Ver a bagagem ficar para trás ou, simplesmente, sofrer um cancelamento de voo há muito que deixou de ser um enigma. As regras europeias protegem os viajantes portugueses e garantem compensações em caso de imprevistos. Mas, e se tiver reservado um alojamento local e, sem aviso, se vir confrontado com um cancelamento em cima da hora ou, no limite, ninguém aparecer para lhe abrir a porta?
Foi o que aconteceu com Sara Quina. No final de janeiro, acabara de aterrar em Paris quando o telefone tocou. Era o serviço de clientes da Booking a avisar que o apartamento que reservara e pagara vários meses antes, afinal, não estava disponível. A expressão utilizada foi a de sempre: overbooking. Sara ficou sem quarto.
Antes de percebermos o que aconteceu com Sara e a família, importa dizer que não existe uma legislação específica do alojamento local que funcione como mecanismo de salvaguarda dos clientes em caso de cancelamento por parte dos proprietários de um alojamento. Em todo o caso, ser-se confrontado com um overbooking, ou cancelamento de uma reserva por parte do proprietário, em cima da hora, não tem de ser sinónimo de impunidade.
“Os mecanismos de tutela dos direitos dos hóspedes terão, para cada caso, de ser encontrados nas normas relativas aos contratos de locação e/ou de prestação de serviços, bem assim como nas práticas que têm vindo a ser adotadas pelos empreendimentos turísticos (as quais, por seu turno, estão, na sua maioria, em consonância com a tutela prevista no direito civil para as situações de incumprimento contratual por parte do obrigado à prestação)”, refere ao Dinheiro Vivo, Leonor Martins Machado, advogada da Morais Leitão e Associados.

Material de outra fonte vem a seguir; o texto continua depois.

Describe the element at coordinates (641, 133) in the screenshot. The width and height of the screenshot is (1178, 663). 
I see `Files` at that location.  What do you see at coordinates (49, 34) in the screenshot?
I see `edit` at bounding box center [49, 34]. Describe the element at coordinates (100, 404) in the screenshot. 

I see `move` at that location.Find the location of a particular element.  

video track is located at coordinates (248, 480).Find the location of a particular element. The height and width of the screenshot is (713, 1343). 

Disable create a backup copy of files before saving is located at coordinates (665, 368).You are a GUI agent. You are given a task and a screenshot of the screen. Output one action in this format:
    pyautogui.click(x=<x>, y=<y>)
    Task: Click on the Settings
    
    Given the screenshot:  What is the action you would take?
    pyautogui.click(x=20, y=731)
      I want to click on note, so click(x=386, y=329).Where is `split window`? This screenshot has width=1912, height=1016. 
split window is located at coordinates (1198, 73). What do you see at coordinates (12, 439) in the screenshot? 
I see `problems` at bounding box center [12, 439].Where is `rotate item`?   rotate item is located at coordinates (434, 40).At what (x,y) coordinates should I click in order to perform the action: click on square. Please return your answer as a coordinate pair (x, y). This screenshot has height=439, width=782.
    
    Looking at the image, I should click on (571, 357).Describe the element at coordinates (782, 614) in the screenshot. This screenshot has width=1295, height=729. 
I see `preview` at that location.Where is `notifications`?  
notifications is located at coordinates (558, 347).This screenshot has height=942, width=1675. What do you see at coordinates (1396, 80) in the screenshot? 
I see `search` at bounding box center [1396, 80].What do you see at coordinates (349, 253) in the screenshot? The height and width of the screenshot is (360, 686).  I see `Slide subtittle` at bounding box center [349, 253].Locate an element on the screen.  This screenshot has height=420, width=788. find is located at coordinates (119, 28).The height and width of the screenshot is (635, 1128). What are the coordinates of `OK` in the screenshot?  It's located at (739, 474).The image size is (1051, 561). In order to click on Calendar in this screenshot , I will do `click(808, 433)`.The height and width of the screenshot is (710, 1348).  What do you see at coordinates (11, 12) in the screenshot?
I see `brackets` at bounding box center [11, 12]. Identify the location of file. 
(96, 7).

Os especialistas lembram que as unidades de alojamento “foram legalmente autonomizadas do conceito de empreendimentos turísticos, embora nos pareça que as referidas práticas possam ser aplicadas às unidades de alojamento local dada a similitude da atividade comercial desenvolvida pelos empreendimentos turísticos e pelas unidades de alojamento local (pelo menos quando exista uma exploração comercial com caráter de regularidade e quando, para além do uso do imóvel, estejam associados outros serviços típicos de hotelaria, como a limpeza de quartos, serviço de transporte, etc)”.
Quais as opções? A legislação mostra que caso não haja disponibilidade no alojamento escolhido, por overbooking ou outra razão alegada pelo ‘host’, este tem a responsabilidade de encontrar uma alternativa ao cliente.
Esta alternativa tem de ser de valor material igual à escolha inicial do cliente e, caso esta opção não seja facultada, o turista tem direito a exigir uma compensação, explica o Centro de Apoio ao Consumidor, que disponibiliza uma linha telefónica com aconselhamento jurídico que pode ser utilizada por qualquer consumidor nacional.
Leonor Martins Machado completa: “Se não lhe for concedido um quarto alternativo, ou a alternativa for de qualidade inferior à do alojamento inicialmente reservado, o hóspede terá, em princípio, direito a uma compensação pelos danos sofridos. Em linha com o que foi dito anteriormente, parece-nos que, em princípio, o hóspede de uma unidade de alojamento local poderá exigir o mesmo tipo de tutela numa situação de overbooking”.
Foi o que aconteceu com Sara Quina. O centro de apoio ao cliente da Booking encaminhou-a para um hotel próximo do alojamento que tinha escolhido inicialmente. A turista portuguesa teve de assumir a nova despesa mas, um par de semanas após o regresso, foi-lhe devolvido o valor tendo sido oferecida uma de duas opções: um crédito na plataforma para futuras reservas ou devolução para a conta bancária. Sara escolheu a segunda opção.
Neste caso, foi a Booking, a central de reservas que assumiu as rédeas desta questão. Mas a responsabilidade pela quebra de contrato é, em primeira instância, do proprietário do alojamento.
O Centro Europeu do Consumidor sugere que o cliente imprima sempre as informações sobre a reserva, e que o cliente leve sempre consigo o comprovativo do pagamento e da reserva.
Se não forem apresentadas alternativas, ou a situação não seja resolvida ‘a bem’, o caso por ser exposto nos Centros de Arbitragem de Conflitos, onde um júri vai apreciar a situação.
Há ainda uma outra nota que deve ser tida em conta: “Caso o hóspede tenha recorrido a uma agência de viagens ou operador turístico para reserva da unidade de alojamento local, disporá, em princípio, dos meios de tutela especificamente previstos no Decreto-Lei n.º 17/2018 de 8 de março, que estabelece e o regime de acesso e de exercício da atividade das agências de viagens e turismo, e que, entre outros mecanismos de tutela, consagra a possibilidade de os viajantes acionarem o fundo de garantia de viagens e turismo para ressarcimento de danos resultantes do incumprimento contratual por parte das agências de viagens, nos termos e condições ali previstos”, completa a advogada da Morais Leitão e Associados.